Pour la première fois, des militaires à la retraite osent parler publiquement d'un épisode de torture qu'ils disent avoir subi lors d'un entraînement particulièrement éprouvant dans les années 80 à la base militaire de Wainwright, en Alberta.

Ces hommes disent avoir fait partie d’un groupe de 33 recrues qui, en février 1984 – un mois particulièrement froid dans les Prairies –, ont vécu l’enfer. Selon leur récit des événements, ils ont été entassés dans de petites cellules, les fenêtres ouvertes, sans vêtements, arrosés à répétition avec de l’eau glaciale par leurs supérieurs, obligés d’écouter de la musique très forte, sans nourriture et sans toilettes pendant deux jours.

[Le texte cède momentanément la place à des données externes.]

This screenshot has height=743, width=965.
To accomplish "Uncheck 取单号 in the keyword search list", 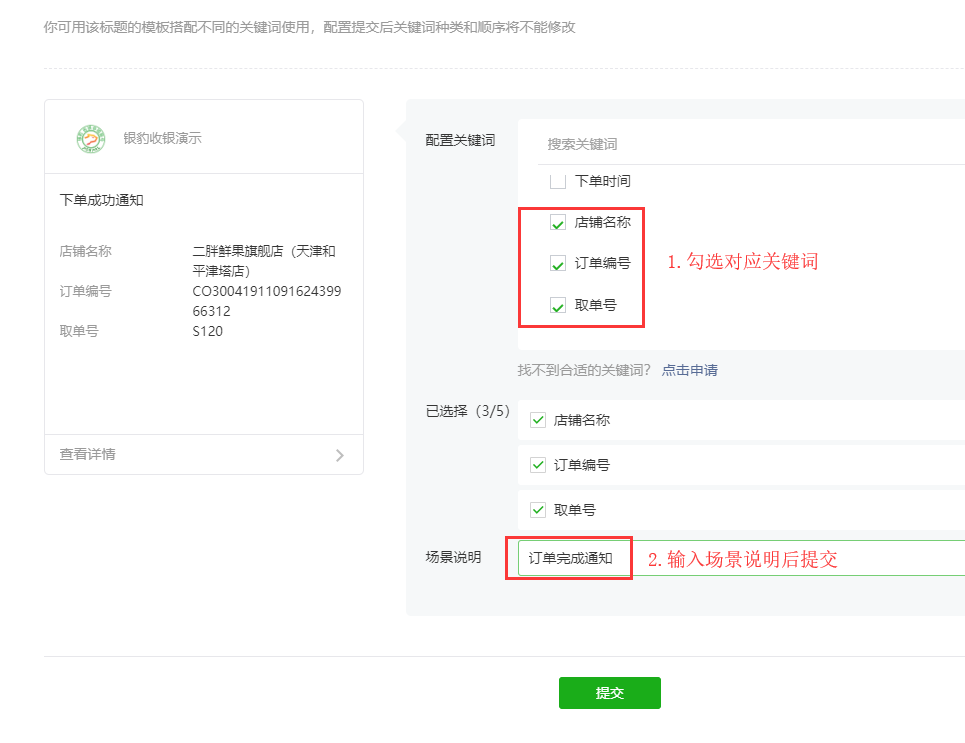I will (558, 306).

Ils racontent en outre que leurs supérieurs ont même brûlé la Charte canadienne des droits et libertés devant leurs yeux en leur disant qu’en prenant part à cet entraînement, ils n’avaient plus de droits et que, pour rester dans l’Armée canadienne, ils devaient absolument compléter cette formation.

Trente ans plus tard, certains d’entre eux sont encore ébranlés par l’expérience. D’autant plus qu’une enquête de la police militaire, ouverte en 2015, s’est conclue neuf mois plus tard sans qu’aucun blâme ne soit porté envers qui que ce soit, faute de preuve.

Aujourd’hui dans la cinquantaine, plusieurs de ces anciens soldats arrivent difficilement à parler de cet épisode. Certains affirment que, depuis qu’ils ont quitté les Forces canadiennes, ils ont de la difficulté au travail, dans leurs relations personnelles et doivent composer avec des troubles de stress post-traumatique (TSPT).

Trois d’entre eux ont néanmoins accepté de raconter leur histoire à CBC, le réseau anglais de Radio-Canada.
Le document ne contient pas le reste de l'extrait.